Il passe alors le plus clair de son temps à reproduire les classiques de Charlie Parker, Lester Young, Coleman Hawkins, qui forment la sainte trinité du jazz moderne. Il s’inscrit également à une école de musique, où la rapidité de ses progrès impressionne ses professeurs. A raison de deux leçons par semaine, complétées par un entrainement intensif, Coltrane devient un maitre des harmonies et lit les partitions comme si il s’agissait de livres pour enfant. Ses progrès lui permettent d’intégrer le big band de Joe Webb, qui est un des derniers avatars d’un monde qui se meurt. Devenus trop onéreux, les big bands disparaissent les uns après les autres, Duke Ellington étant un des rares grands musiciens capable de maintenir une telle formule. Suivant cette évolution, Coltrane quitte le rang des saxophonistes altos pour rejoindre celui des saxophonistes ténors inventé par Coleman Hawkins.

Il n’aura donc fait que 4 mois dans un  big band de 12 à 14 musiciens, cette courte période lui permettant de se faire des contacts dans le monde naissant du bop. De nouveau seul, Coltrane intensifie son entrainement, imite le jeu de Charlie Parker pendant des heures. Quand des voisin excédés parviennent à faire taire son souffle acharné, il continue de travailler le déplacement de ses doigts sur les touches de son saxophone. La nature ayant horreur du vide, les quintets de bebop ont remplacé les grands orchestres. Coltrane est alors embauché dans celui de Dizzie Gilepsie, un trompettiste notamment connu pour ses improvisations en compagnie de Charlie Parker.
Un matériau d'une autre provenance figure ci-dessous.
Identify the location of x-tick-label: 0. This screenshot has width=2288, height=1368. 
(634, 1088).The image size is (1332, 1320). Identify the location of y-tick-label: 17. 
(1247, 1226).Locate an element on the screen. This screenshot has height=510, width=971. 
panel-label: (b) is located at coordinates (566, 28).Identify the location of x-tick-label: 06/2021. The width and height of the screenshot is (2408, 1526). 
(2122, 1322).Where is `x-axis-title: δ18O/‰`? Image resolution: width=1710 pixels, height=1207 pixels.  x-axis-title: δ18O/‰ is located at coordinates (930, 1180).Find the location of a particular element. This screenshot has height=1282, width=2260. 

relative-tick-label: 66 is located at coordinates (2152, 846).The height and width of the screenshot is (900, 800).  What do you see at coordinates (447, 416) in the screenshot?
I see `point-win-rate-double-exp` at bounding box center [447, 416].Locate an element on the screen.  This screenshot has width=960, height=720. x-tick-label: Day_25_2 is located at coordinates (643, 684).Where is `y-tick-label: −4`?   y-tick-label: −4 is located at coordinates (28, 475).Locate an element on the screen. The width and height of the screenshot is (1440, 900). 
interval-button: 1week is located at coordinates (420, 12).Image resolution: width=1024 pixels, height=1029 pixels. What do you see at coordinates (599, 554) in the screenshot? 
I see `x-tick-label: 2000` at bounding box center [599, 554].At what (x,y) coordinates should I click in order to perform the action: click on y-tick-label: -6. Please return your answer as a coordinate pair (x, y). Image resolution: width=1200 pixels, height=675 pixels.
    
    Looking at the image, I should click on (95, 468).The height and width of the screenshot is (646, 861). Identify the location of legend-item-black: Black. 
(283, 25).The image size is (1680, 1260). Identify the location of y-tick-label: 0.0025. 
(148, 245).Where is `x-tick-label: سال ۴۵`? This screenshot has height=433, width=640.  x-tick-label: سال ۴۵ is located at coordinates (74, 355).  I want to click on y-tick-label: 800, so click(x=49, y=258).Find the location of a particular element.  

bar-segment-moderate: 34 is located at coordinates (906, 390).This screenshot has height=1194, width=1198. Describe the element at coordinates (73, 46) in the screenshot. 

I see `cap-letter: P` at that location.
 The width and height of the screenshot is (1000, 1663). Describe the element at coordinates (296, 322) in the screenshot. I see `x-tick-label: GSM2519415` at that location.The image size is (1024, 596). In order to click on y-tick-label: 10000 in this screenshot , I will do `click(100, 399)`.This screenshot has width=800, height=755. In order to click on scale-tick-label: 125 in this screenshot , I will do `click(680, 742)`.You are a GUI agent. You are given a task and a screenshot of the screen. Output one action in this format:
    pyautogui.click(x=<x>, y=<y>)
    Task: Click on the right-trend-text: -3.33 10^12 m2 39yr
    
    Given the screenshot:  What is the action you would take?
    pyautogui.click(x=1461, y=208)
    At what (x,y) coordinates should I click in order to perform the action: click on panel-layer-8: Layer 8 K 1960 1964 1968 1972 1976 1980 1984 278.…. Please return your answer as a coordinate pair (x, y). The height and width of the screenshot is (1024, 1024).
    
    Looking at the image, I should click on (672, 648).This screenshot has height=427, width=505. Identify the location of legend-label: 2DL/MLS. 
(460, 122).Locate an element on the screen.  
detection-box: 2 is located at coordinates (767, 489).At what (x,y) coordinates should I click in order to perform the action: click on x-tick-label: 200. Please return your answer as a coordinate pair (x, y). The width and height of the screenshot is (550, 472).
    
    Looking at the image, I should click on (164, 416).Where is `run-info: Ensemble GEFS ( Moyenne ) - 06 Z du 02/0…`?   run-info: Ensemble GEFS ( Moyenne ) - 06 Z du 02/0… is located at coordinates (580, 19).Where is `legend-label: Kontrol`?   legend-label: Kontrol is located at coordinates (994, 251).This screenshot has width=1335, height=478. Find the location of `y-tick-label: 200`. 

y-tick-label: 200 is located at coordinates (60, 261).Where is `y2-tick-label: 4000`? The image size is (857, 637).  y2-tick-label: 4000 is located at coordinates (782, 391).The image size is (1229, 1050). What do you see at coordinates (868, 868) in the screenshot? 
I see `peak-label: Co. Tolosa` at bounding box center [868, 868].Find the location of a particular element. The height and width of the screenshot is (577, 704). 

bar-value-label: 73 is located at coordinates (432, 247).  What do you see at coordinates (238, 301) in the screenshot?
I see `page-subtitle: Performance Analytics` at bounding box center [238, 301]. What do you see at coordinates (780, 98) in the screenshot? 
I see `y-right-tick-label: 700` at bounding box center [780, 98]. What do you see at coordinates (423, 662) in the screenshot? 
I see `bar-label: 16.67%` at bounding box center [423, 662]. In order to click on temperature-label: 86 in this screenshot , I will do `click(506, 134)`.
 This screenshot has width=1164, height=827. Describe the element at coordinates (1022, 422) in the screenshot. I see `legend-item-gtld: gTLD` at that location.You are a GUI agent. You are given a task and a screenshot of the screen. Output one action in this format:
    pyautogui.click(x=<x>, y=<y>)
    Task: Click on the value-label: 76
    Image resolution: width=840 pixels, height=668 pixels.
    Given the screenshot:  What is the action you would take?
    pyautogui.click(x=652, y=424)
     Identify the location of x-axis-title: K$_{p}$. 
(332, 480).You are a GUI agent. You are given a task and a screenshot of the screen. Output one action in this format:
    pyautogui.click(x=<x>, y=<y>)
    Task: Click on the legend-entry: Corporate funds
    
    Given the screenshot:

Le bop n’est pas une musique de musiciens académique, c’est un swing qui se déploie dans de grandes improvisations collectives. A New York, le Milton vit Charles Mingus partager la scène avec Thelonious Monk et Charlie Parker , ces trois génies improvisant jusqu’au petit matin. Après avoir participé à son premier enregistrement pour Dizzy, John se rend vite compte que son jeu est encore trop immature.

Dans les concert du quintet, Dizzy lui hurle régulièrement « Souffle bon dieu ! Souffle ! ». Coltrane a la technique mais pas le coffre, il entre dans un nouvel univers qui lui impose de nouvelles barrières à franchir. Si l’apprenti bebopper est d’une rigueur exemplaire dans son apprentissage, il est beaucoup plus léger dans sa vie privée. C’est ainsi que Dizz finit par le virer après qu’il soit arrivé ivre à l’un de ses concerts. John essuie ainsi son premier grand revers, il ne se doute pas que les prochains jours lui réservent une leçon aussi cruelle que vitale.